* begin Supplied passage *

Programmable Media

Deliver remote media files

Last updated: Jan-24-2024

Overview

Fetch is an option for automatically fetching (retrieving) images and videos from existing remote locations and delivering them using dynamic URLs. The files are delivered through a powerful CDN network, greatly improving your users' browsing experience, reducing load on your servers and lowering hosting costs, while you also benefit from on-the-fly image and video transformation and optimization, and all of this with minimum changes on your side.

Comparing fetch to auto-upload

Auto-upload is a different feature that may be more suitable to your use case when it comes to delivering remote assets. The main difference between these two features is how the remote asset is handled:

  • Fetch enables on-the-fly transformation of remote images and videos with optimized delivery via a CDN. Fetched assets are cached in your Cloudinary product environment for performance reasons. Paid Cloudinary customers can request to have the remote assets checked on a regular basis (every 7 days by default) and if the remote asset has changed, the cached asset is updated accordingly.
    This feature supports image and video assets.

  • Auto-Upload also enables on-the-fly transformation of existing remote assets with optimized delivery via a CDN, while simultaneously uploading the fetched media asset to your Cloudinary product environment for further management, and thus benefiting from a variety of additional features (just like any other asset uploaded to your Cloudinary product environment). After an asset has been auto-uploaded from the remote location, all requests for the asset will reference the asset stored in your Cloudinary product environment. Any further updates to the remote asset will make no difference, as this process does not check for updates.
    This feature supports image, video and raw assets.

The following table summarizes how these differences can impact different elements of the media management process:

Auto-Upload Fetch
Management Managed by Cloudinary just like any other uploaded asset (thus benefiting from additional features). Managed on your side and just transformed and delivered by Cloudinary.
Remote Asset Update No update. The remote asset is never checked again after upload. Paid Cloudinary customers can request to have the remote assets checked on a regular basis (every 7 days by default) and if the remote asset has changed, the cached asset is updated accordingly.

* end Supplied passage *

* [Required actions]:
A: In the remote media passage, how often are remote assets checked by default when paid customers request regular checks?
B: Continue the remote media passage from its last sentence.
The lines that come next are separate material, unrelated to the remote media passage.

* begin Stored rows *

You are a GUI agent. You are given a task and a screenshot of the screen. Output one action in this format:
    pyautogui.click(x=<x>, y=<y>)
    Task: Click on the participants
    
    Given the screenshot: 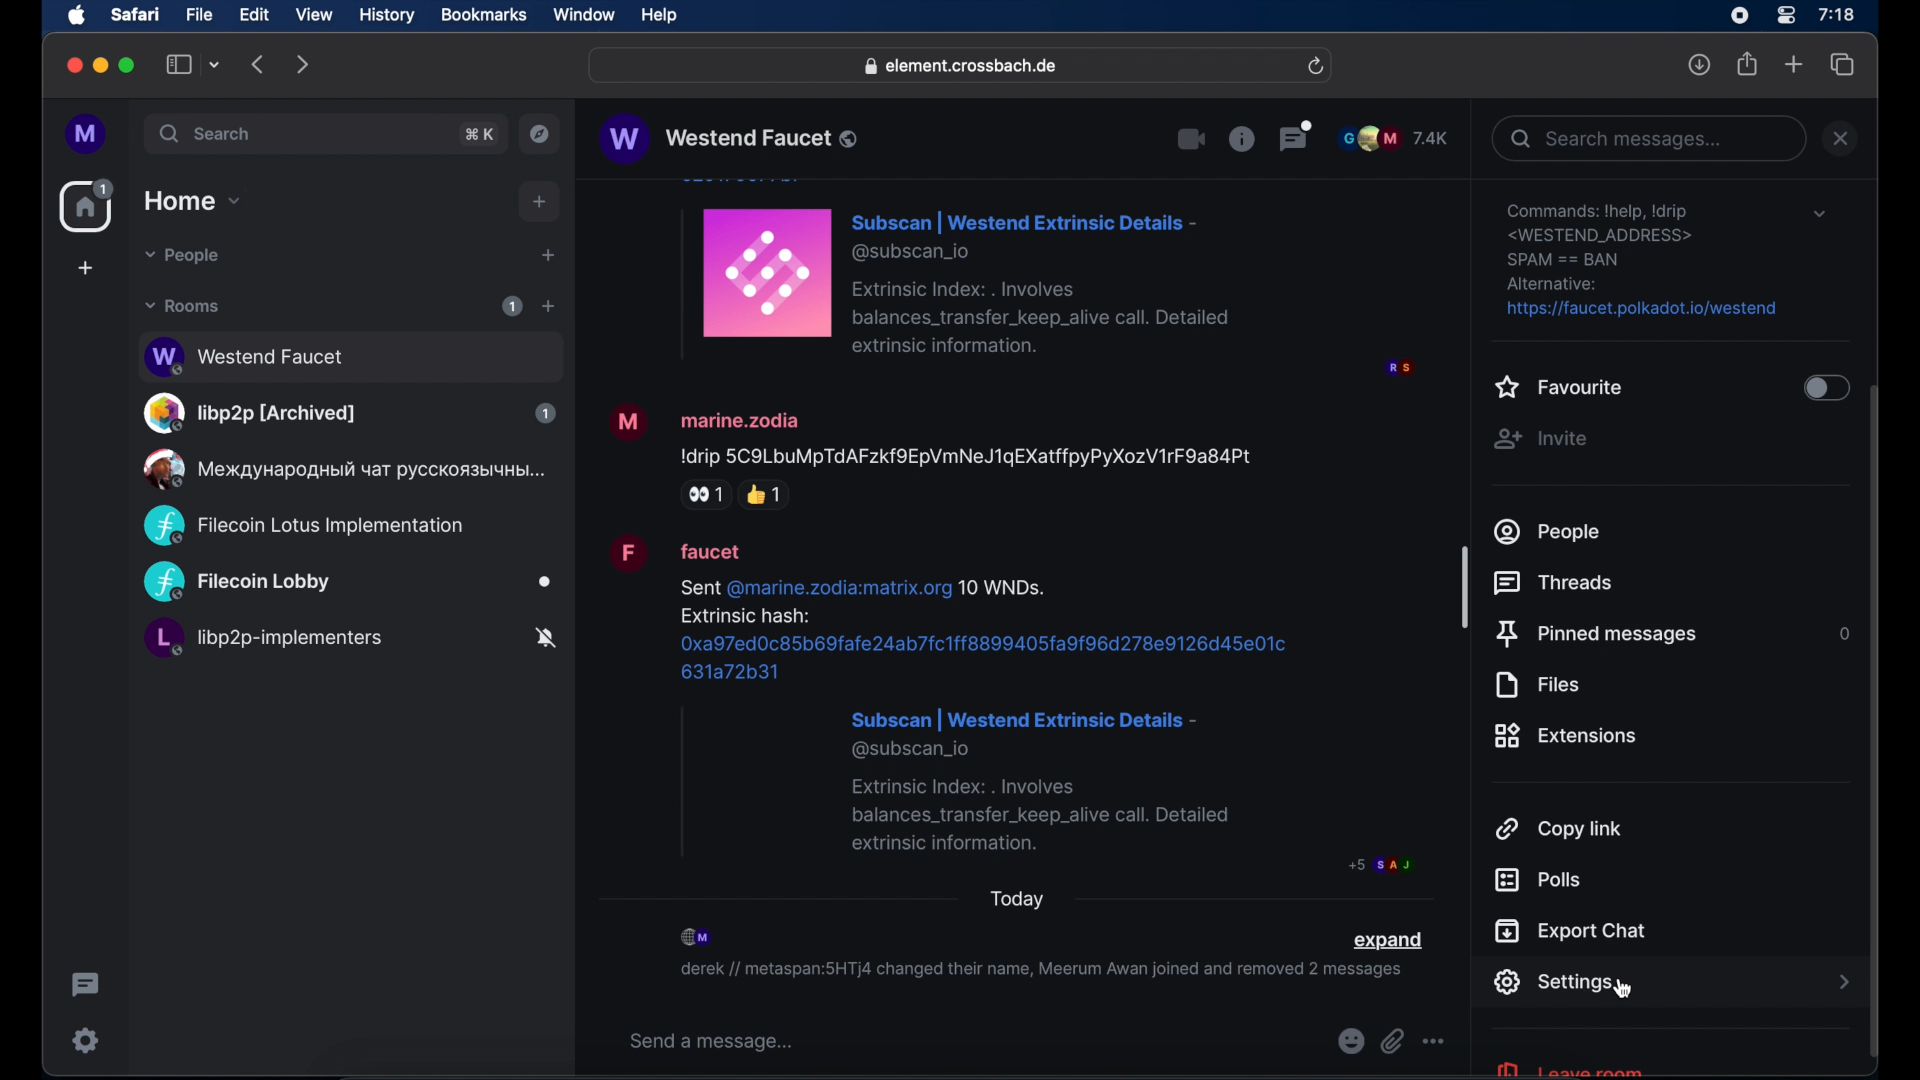 What is the action you would take?
    pyautogui.click(x=698, y=937)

* end Stored rows *

* [Answer set]:
A: Every 7 days.

B:
Storage Uploaded and stored in your product environment, and this storage counts against your quota. Cached in your Cloudinary product environment for performance reasons, and this storage counts against your quota.
Transformation counts The upload of each asset (with or without an incoming transformation) counts as one transformation.
Delivering the asset costs one transformation per transformation URL generated.
No upload cost as the fetched asset is not uploaded to your product environment.
Delivering the asset costs one transformation per transformation URL generated.
Asset types Supports any asset type. Supports images and videos.
Eager transformations You can use eager transformations to create multiple versions of the same asset during auto-upload rather than on the fly. This is especially valuable for transforming videos, large asset files, and complex transformations (e.g. transforming animated GIFs). Not relevant
Upload presets You can use upload presets to automatically apply actions to all assets uploaded to a specific auto-upload mapped folder by creating an upload preset with the same name as an auto-upload mapped folder. This enables you to eagerly create derived/transformed assets, request notifications, apply tagging, moderation and more. Not relevant
SEO-friendly short URLs Auto-uploaded URLs do not contain the lengthy URL of the original file. Not relevant
Access permissions You can define auto-uploaded assets as authenticated or private. Not relevant

Note
The rest of this page details the Fetch feature. See the Auto-Upload documentation for more on that feature.

Fetch and deliver remote files

Important
When fetching assets using your Cloudinary product environment, ensure that fetched URLs are unrestricted by clearing the Fetched URL box in the Restricted media types section of the Security page in your Console Settings. Otherwise, you need to sign the URL.

Allow fetched assets setting

The fetch feature is a quick way to deliver assets from remote URLs. The asset can be transformed and optimized on the fly, before being cached and delivered through fast, localized CDNs and not via local web servers. To create a fetch URL, simply prepend the following prefix to the URL of the asset:

(For customers with a Custom Domain Name (CNAME - available for Cloudinary's Advanced plan and higher), prepend: https://<your custom domain name>/image/fetch/ for images or https://<your custom domain name>/video/fetch/ for videos.)

For example: Assuming the following image of Benedict Cumberbatch from Wikipedia is also displayed on your website:

Access the following URL to fetch the image via Cloudinary:

Fetch my image

Both URLs return the exact same image, only the second one is cached and delivered through fast, localized CDNs and not via the local web server.

Tip
Although you can technically also use the fetch delivery type to deliver profile pictures from various social media applications like Facebook, Twitter and others, you can accomplish this task more easily using specially defined social media delivery types along with the profile picture ID or name to accomplish this. For details, see Social media profile pictures.

Fetch URL with on-the-fly image and video transformation

You can also use the fetch feature to apply any of Cloudinary's image and video transformations to the delivered asset. Simply add the transformation parameters to the URL directly after the fetch prefix and before the URL of the asset.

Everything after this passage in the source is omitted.